The Bank of England on Thursday raised its main interest rate for the first time since 2007 as it tackles Brexit-fuelled inflation, and signalled more hikes lie ahead.
Policymakers voted 7-2 to tighten borrowing costs to 0.50 percent from a record low of 0.25 percent, as a weak pound caused by Brexit uncertainty has hiked the cost of imports into Britain and in turn sent inflation rising far above the BoE’s target.
Thursday’s hotly-anticipated move mirrors policy tightening seen in the United States and eurozone as the global economy strengthens overall.
“The time has come to ease our foot off a little from the accelerator,” BoE Governor Mark Carney told a press conference following the decision.
“While the sheer novelty of the first increase in bank rates in a decade creates some uncertainty around its impact, there are reasons to expect it to be no larger than usual.”
Rising interest rates tend to increase repayments for borrowers and therefore stretch household budgets — which are already being eroded by weak wage growth and high inflation. However, they also boost income for savers.
Carney himself voted with the majority in favour of the rate hike, but two MPC members felt there was “insufficient” evidence of a recovery in wage costs.
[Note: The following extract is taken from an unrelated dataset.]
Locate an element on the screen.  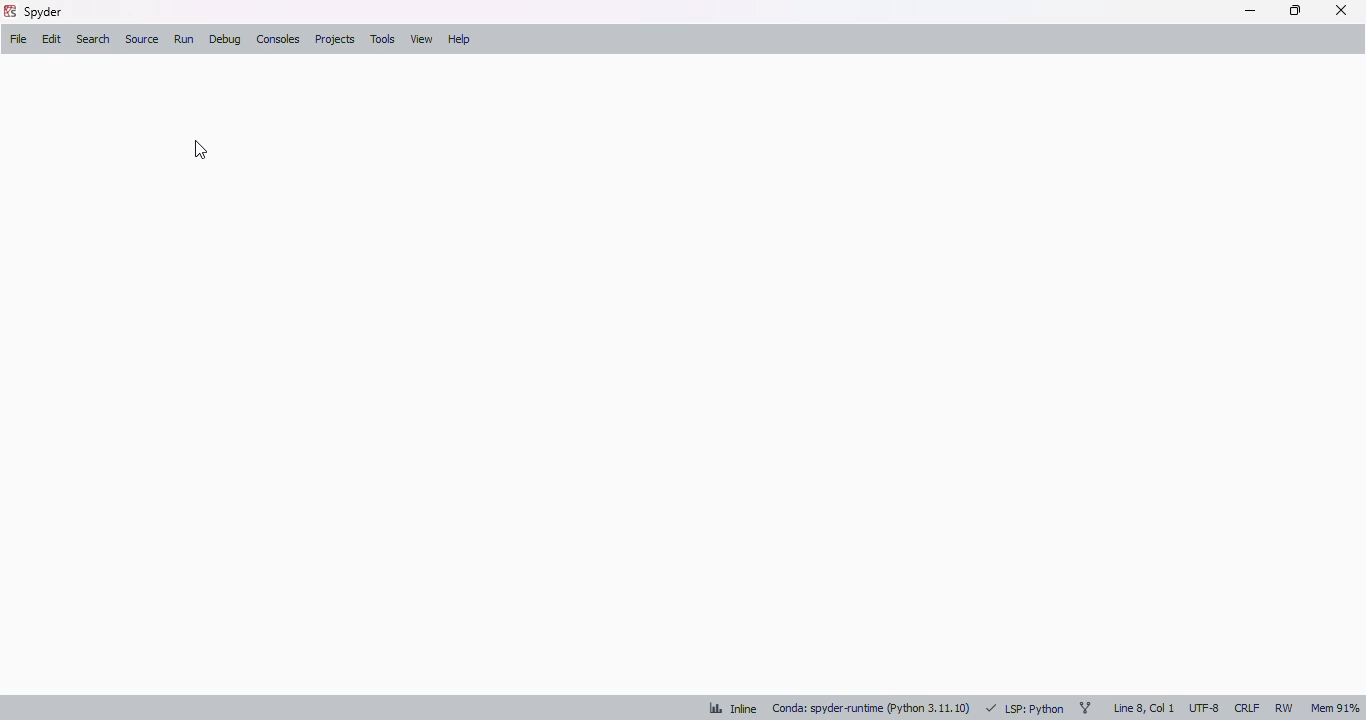
help is located at coordinates (458, 40).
Sterling slid in value after the BoE cautioned that any more hikes would be very gradual.
The BoE nevertheless hinted that more increases could be on the way, saying it stood “ready to respond” should the economy require it.
And the bank downgraded the 2017 economic growth forecast to 1.6 percent from 1.7 percent previously.
“The decision to leave the European Union is having a noticeable impact on the economic outlook,” the bank noted in the minutes of its regular policy meeting.
“The overshoot of inflation throughout the forecast predominantly reflects the effects on import prices of the referendum-related fall in sterling.”
– ‘Considerable risks’ to outlook –
GDP guidance for 2018 and 2019 was maintained at 1.6 percent and 1.7 percent expansion respectively, despite looming Brexit.
The BoE had however warned in July last year that Britain could fall into recession as businesses delay investment decisions because of Brexit.
“There remain considerable risks to the outlook, which include the response of households, businesses and financial markets to developments related to the process of EU withdrawal,” it said Thursday.
The London stock market extended gains on the news, as a weaker sterling helped the earnings prospects of exporters.
It is the first BoE hike since before the financial crisis, when the rate were ratcheted up to 5.75 percent in July 2007. The bank subsequently cut borrowing costs to ultra-low levels after the 2008 global financial crisis.
Thursday’s quarter-point increase reverses an emergency rate cut implemented in August 2016 on fears over the economic impact of the shock Brexit referendum that has not materialised.
The 12-month inflation rate accelerated in September to 3.0 percent — the highest level for more than five years, recent official data showed.
And the BoE now expects the rate to peak at 3.2 percent this autumn, further above its 2.0-percent target.
– Tough Brexit talks –
Britain is on course to depart from the European Union in March 2019 — but London remains locked in exit negotiations with Brussels.
Carney cautioned that the outlook would depend on those tough talks.
“The impact of Brexit on the forecast will evolve as negotiations progress,” he said.
“Any resolution of the uncertainty about the nature of, and transition to, the UK’s future relationship with the EU — insofar as it affects the behaviour of households, businesses and financial market participants — would prompt a reassessment of the economic outlook.”
The BoE meanwhile refrained Thursday from altering its quantitative easing (QE) or cash stimulus policy, which it launched to encourage lending and growth in 2009.
That was in contrast to the European Central Bank, which last week began weaning the eurozone economy off stimulus it had prescribed in recent years.
The Federal Reserve kept US interest rates unchanged Wednesday, having lifted borrowing costs twice so far in 2017.